Apple also said it would update Mac OS X, adding the ability of the operating system to detect and delete the MacDefender scareware.

The group responsible for MacDefender -- and other earlier variants named MacProtector and MacSecurity -- must have read the news, said James.

"They changed the name to MacGuard, and released it today, maybe just to give Apple the finger," James said.

The cyber criminals also changed the way they distribute the fake security program, breaking it into two parts: a small downloader, dubbed "avRunner," which once on a Mac reaches out to a hacker-controlled site to download the phony MacGuard security software.

But the new version also includes a more important twist.

"Unlike the previous variants, no administrator password is required to install the downloader," said James. "People will still see an installer screen -- [the attackers] haven't gotten to the point where they're completely avoiding that yet -- but all one needs to do to install is click 'OK' a couple of times. So it's one less hurdle."

avRunner sidesteps the need for an administrator password by putting itself directly in the Applications folder of a victimized Mac. Unlike a legitimate installer package -- or an illegitimate one for that matter -- putting an executable in the Applications folder doesn't require a password when the user is the administrator.

With avRunner safely added to the Applications folder, it then grabs MacGuard from a remote server.

James said that clues in the scareware point to Eastern European or Russian hackers as behind the MacDefender/MacGuard campaign. Last week, Microsoft's malware engineers found links between the Mac scam and a fast-growing one that targets Windows users, and concluded that the same gang is responsible for both.

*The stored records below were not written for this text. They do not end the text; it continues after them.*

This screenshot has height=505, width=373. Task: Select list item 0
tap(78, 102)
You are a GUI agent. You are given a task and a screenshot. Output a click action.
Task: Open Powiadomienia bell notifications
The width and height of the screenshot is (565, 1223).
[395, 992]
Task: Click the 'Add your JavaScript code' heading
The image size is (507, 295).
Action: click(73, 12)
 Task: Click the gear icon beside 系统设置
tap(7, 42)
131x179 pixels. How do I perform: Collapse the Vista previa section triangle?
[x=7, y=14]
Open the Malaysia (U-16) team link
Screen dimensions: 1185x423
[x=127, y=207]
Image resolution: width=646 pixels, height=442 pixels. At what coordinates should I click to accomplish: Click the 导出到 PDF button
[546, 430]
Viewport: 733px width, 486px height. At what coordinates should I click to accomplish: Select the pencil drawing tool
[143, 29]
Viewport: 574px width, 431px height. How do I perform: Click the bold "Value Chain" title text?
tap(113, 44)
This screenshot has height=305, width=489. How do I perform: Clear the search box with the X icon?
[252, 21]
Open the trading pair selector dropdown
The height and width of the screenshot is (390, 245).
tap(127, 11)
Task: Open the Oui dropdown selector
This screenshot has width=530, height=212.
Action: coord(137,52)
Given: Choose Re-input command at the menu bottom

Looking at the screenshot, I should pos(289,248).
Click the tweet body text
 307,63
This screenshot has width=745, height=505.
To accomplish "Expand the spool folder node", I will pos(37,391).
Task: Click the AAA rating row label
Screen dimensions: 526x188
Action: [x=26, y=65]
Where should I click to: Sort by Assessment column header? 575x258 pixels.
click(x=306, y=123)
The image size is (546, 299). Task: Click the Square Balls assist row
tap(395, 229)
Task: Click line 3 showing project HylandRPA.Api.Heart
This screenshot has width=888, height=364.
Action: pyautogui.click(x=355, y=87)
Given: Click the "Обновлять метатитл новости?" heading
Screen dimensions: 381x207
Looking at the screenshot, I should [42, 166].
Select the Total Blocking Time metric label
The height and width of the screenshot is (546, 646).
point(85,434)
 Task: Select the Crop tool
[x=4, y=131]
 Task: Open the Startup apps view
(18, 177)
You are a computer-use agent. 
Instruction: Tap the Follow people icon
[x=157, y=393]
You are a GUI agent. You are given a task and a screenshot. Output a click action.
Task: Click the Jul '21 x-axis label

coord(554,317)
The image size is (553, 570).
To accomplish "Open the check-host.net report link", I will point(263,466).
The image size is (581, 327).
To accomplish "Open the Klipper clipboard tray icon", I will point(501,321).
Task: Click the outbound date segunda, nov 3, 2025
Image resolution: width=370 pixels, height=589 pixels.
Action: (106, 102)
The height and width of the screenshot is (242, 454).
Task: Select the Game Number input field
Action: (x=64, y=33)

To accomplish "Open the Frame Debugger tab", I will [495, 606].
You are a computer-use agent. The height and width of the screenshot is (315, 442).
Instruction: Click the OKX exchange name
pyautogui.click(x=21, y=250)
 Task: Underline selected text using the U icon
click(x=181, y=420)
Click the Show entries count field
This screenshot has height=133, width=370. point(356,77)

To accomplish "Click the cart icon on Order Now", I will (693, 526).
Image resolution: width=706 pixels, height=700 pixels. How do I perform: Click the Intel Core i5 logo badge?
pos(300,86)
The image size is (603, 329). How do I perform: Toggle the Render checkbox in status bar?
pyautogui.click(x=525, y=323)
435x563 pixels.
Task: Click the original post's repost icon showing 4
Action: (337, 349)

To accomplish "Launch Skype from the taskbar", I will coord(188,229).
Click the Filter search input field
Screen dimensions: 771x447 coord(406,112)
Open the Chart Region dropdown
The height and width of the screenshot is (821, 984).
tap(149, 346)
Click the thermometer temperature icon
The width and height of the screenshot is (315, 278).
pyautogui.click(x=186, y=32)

"These are smart people," said James. "There's nothing new here that Windows users haven't seen, but this group has a couple of very good Mac developers."

Mac users running Safari can stop avRunner from automatically opening its installer screen by unchecking the box marked "Open 'safe' files after downloading" at the bottom of the General tab in the browser's Preferences screen.

http://www.computerworld.com/s/article/9217061/Newest_MacDefender_scareware_installs_without_a_password?taxonomyId=89

Comment: So now it is even more important to uncheck the box for the installer. I think it is going to be a long drawn out battle for us Mac Users, as more and more sophisticated malware and trojans are developed to attack Apple's Operating System.

All the best.


----------



## Eeyore (Jul 16, 2009)

Latest update is now available for download from Apple which will remove the known variants of MacDefender/MacGuard and updates it files daily to cover any new threat that may appear in the future. 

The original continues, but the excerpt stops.